La ausencia de grandes aventuras “no tiene villanos” reconocibles, pero sí ciertas tendencias que se han ido imponiendo irremediablemente: por un lado, debido a la “hipertrofia de la predicción”, que no obstante todos sus límites e inevitables mentiras, tiende a disipar el imprevisto y el error, tan propios de las aventuras. Por otro lado, debido al abismo cada vez mayor entre una élite económica y cultural y una masa de “usuarios-observadores donde abundan el ocio compulsivo, el trabajo precario, el malestar político y la insatisfacción vital” (p. 108). Como contrapunto, el análisis de Antonio G. Maldonado es genial. A pesar de nuestra facultad de medir y predecir, en realidad “nadie sabe nada”, al menos nada lo suficientemente interesante. A pesar del fin globalizado de la ignorancia, tampoco nadie sabe nada. Resuenan en estas páginas las palabras de Eliot en Los coros de la piedra: “¿Dónde está la sabiduría que hemos perdido en conocimiento, el conocimiento que hemos perdido en información?”. Frente a la estrechez existencial colectivamente auto-infligida es certero el consejo del autor: “Mejor sería confiar en la aventura y en que todos tendríamos algo que decir y hacer en ellas” (p. 87).
“Hacemos menos cosas juntos que todas las generaciones de humanos que nos precedieron (…). Las estructuras que garantizaban que nos cuidáramos los unos a los otros –desde la familia al vecindario- se derrumbaron”.
Johann Hari
El languidecer de las aventuras tiene que ver también con la decadencia de la vida común. Es genial la cita de J. Hari traída por Antonio G.: “Hacemos menos cosas juntos que todas las generaciones de humanos que nos precedieron (…). Las estructuras que garantizaban que nos cuidáramos los unos a los otros –desde la familia al vecindario- se derrumbaron”. (p. 115). Quizás sea este el punto sobre el que es más necesario reflexionar, porque es una condición necesaria para cualquier aventura: una buena compañía, capaz de arriesgarlo todo. En un afán anti catastrofista, Antonio G. sugiere dos posibles escenarios capaces de aglutinar a los hombres en torno a una gran meta: el cuidado de la Tierra y la conquista espacial. Sin embargo, no creo que ninguno de ellos logre reconstituir un tejido social tan frágil como el actual. Serán reclamos necesarios pero no aventuras en el sentido descrito por Antonio. Ante ambos desafíos creo que se seguirán dando las mismas contradicciones que vivimos en el presente: desigualdad, extrema especialización, cambios promovidos por las élites o las grandes empresas, etc. Pero como no podemos predecir, sino solo producir, recordando las palabras de Manuel Cruz, quien prologa el libro, cabe anticipar y empeñarse aún en retos que exijan lo mejor de nosotros y que puedan involucrar al resto. El último gran ejemplo lo encontramos en la reconstrucción europea tras la Segunda Guerra Mundial. ¿Sería hoy una debacle de estas dimensiones capaz de generar la posibilidad de un esfuerzo colectivo, destinado a promover el sacrificio de sí, una nueva construcción comunitaria?

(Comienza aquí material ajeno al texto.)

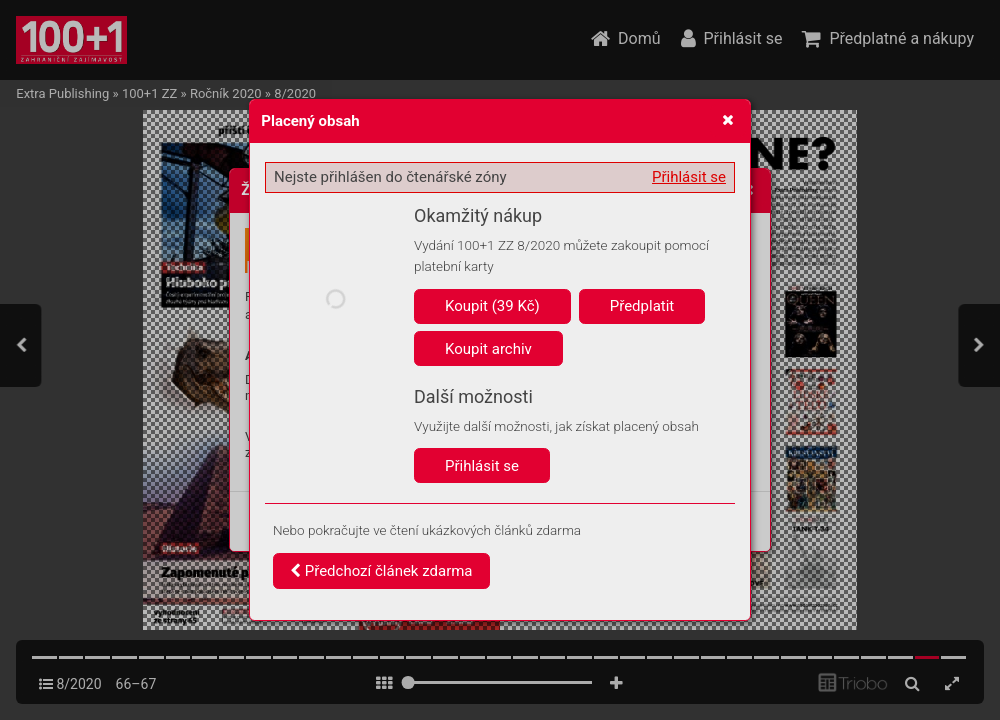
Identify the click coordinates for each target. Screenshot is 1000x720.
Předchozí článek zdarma (381, 571)
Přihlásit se (689, 177)
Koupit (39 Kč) (492, 306)
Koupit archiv (488, 349)
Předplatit (642, 306)
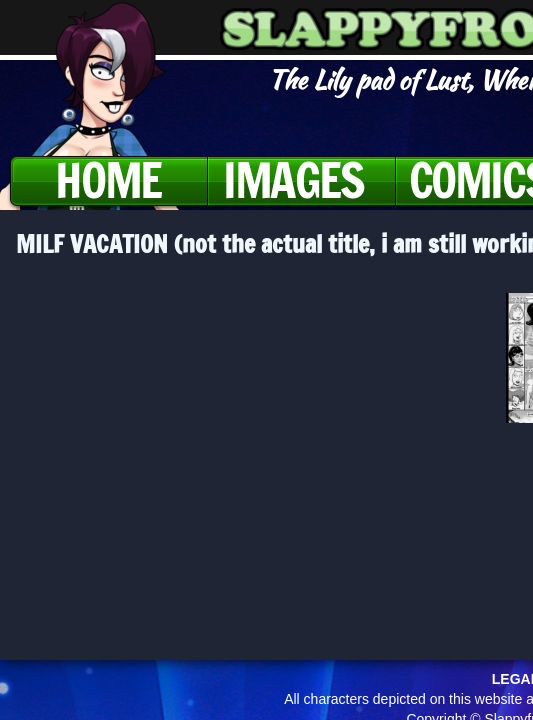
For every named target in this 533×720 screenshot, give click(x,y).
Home (107, 180)
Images (293, 180)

“Toda aventura exterior sin el autoconocimiento, sin analizar, trabajar y compadecerse con y de uno mismo, deja de ser una aventura y se convierte en una huida”.
El final de la aventura (p. 176).
Algo de relato autobiográfico también emerge en el libro. Antonio habla de desánimo y fragilidad, que se funden con el deseo de aventuras que den un nuevo sentido y orientación a la vida. Las crisis personales e históricas revelan el carácter insaciable de nuestra curiosidad, que habitualmente intentamos domesticar. Pero frente a la tentación contemporánea de buscar “experiencias” capaces de proporcionarnos espasmódicamente aquello que no logramos tocar en las entrañas de lo cotidiano, Antonio G. nos pone en alerta: “Toda aventura exterior sin el autoconocimiento, sin analizar, trabajar y compadecerse con y de uno mismo, deja de ser una aventura y se convierte en una huida” (p. 176). La lectura del libro, como anticipa Manuel Cruz, constituye ciertamente una aventura y nos asoma a la bella posibilidad de que nuestra vida se enrole en la gran aventura, de que ella misma sea una aventura. Recordando a Chesterton, “la aventura podrá ser loca, pero el aventurero ha de ser cuerdo”. Tan cuerdo como para atreverse a emprenderla.